President Obama's administration has missed opportunities to stem the 
opioid overdose crisis, and therefore it's no great surprise that 
heroin overdose deaths have tripled since 2010.

The administration dragged its feet on requiring mental health and 
addiction treatment to have the same insurance coverage as physical 
ailments; inexplicably, it took five years to write the federal 
regulations needed to implement the 2008MentalHealth Parity and 
Addiction Equity Act. Many insurance plans still ignore the need for 
parity, studies show. The administration is only this month 
finalizing rules to implement parity for mental health and addiction 
treatment in Medicaid...

Still... Obama has talked publicly about the opioid addiction 
epidemic and recently announced more money and a few federal actions 
to help quell the overdose crisis. It's a welcome change, but it is 
also a sign that bodies are piling up like cordwood and becoming hard 
to ignore: 47,000 died of overdoses in 2014 alone, with 61 percent of 
the fatalities from prescription pain relievers and heroin....
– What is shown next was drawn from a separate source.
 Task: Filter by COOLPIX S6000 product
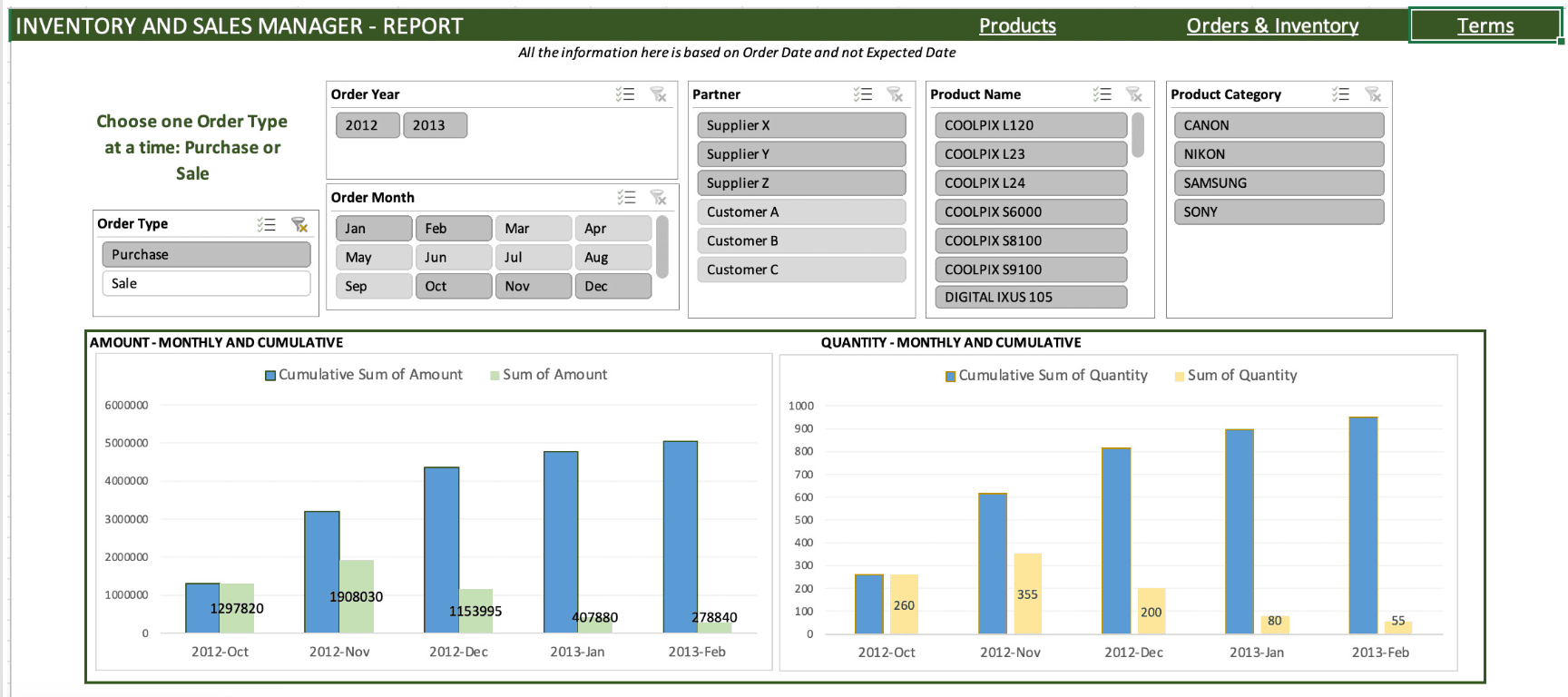[x=1030, y=211]
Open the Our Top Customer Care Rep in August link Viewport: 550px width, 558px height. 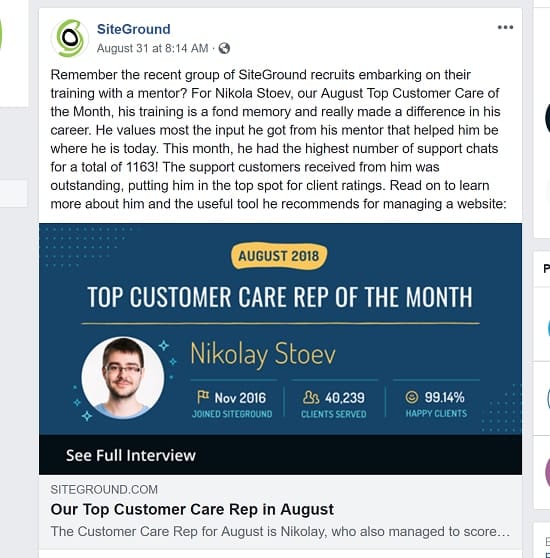[192, 509]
Here are a few of Obama's proposals, with suggestions that he go further:

More treatment medication. The likelihood that people will recover 
from hero in or painkiller addiction is vastly improved if they take 
medications such as Suboxone, which both blocks the euphoria of 
opioids and reduces craving.... Yet under federal law, doctors are 
limited to prescribing Suboxone to100 patients at any one time. Obama 
advocates increasing that limit to 200 patients- a good move, but not 
good enough.

The president's budget this year proposed money for a pilot project 
to authorize nurse practitioners, and not just doctors, to prescribe 
Suboxone. Why stop there? There's no reason why nurse practitioners, 
who can already prescribe medications in every state, should not have 
such prescribing authority...

Better medical education. Obama also announced that more than 60 
medical schools have agreed to include some form of training in 
prescribing opiates as a prerequisite to graduate. Excellent. But 
doctors should have broad training in addiction, which most medical 
schools skim if they cover it at all, not just prescription training.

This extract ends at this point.